In the all other situations, Farley said there was no clear evidence that spread is occurring in classrooms.

Farley insisted Philadelphia public schools should still plan to open late next month as long as strict safety precautions are followed.

Farley said contact tracers haven't identified significant spread among those who reported dining at at restaurant. He emphasized dining outside or inside a restaurant is a high risk activity especially if you eat at the same table with people outside your household.

What Philadelphians Can Do



"Everyone is tired of this virus, unfortunately the virus is not tired of us," Farley said.

He said Philly residents still need to wear masks, keep distance from others, and work from home when possible.

In Queen Village, at Cry Baby Pasta, owner Bridget Foy says with their outdoor space winterized, they're ready for whatever may come at this point.

"We've pivoted the business many times throughout this already. We've loaded up on space heaters and made it as appealing as possible," she said.

The city has been tracking mask use through surveillance cameras.

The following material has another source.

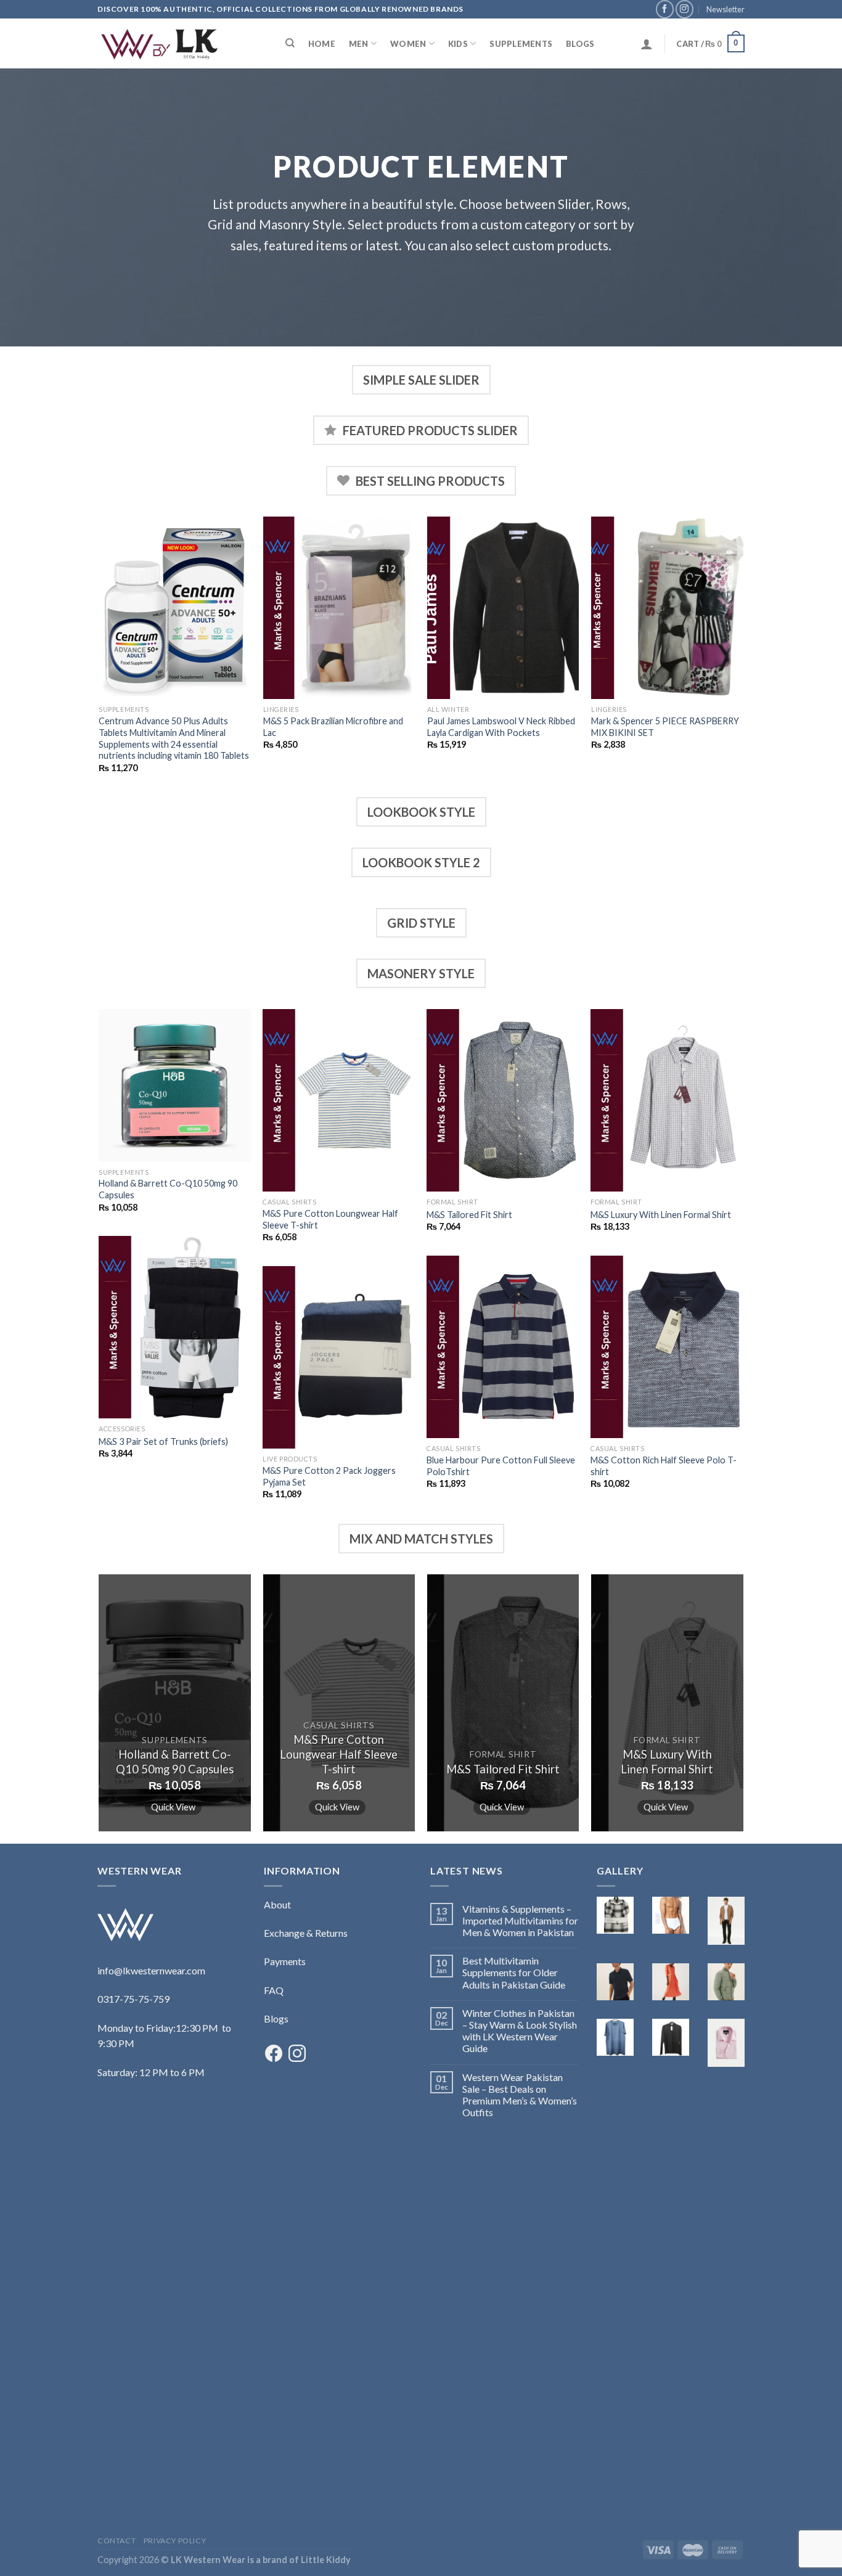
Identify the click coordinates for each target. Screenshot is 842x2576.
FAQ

For the week of Oct. 11, Farley said 80% of people seen leaving retail stores were wearing masks. He said that means 20% of people were not - and that is enough to spread the coronavirus.

Farley said people need to wear a mask until enough are vaccinated that the virus has trouble finding anyone who doesn't already have antibodies.

Farley repeated Mayor Jim Kenney's phrasing from the spring that this is "a virus that hunts humans."

"The reality is," Farley said, "it's still hunting."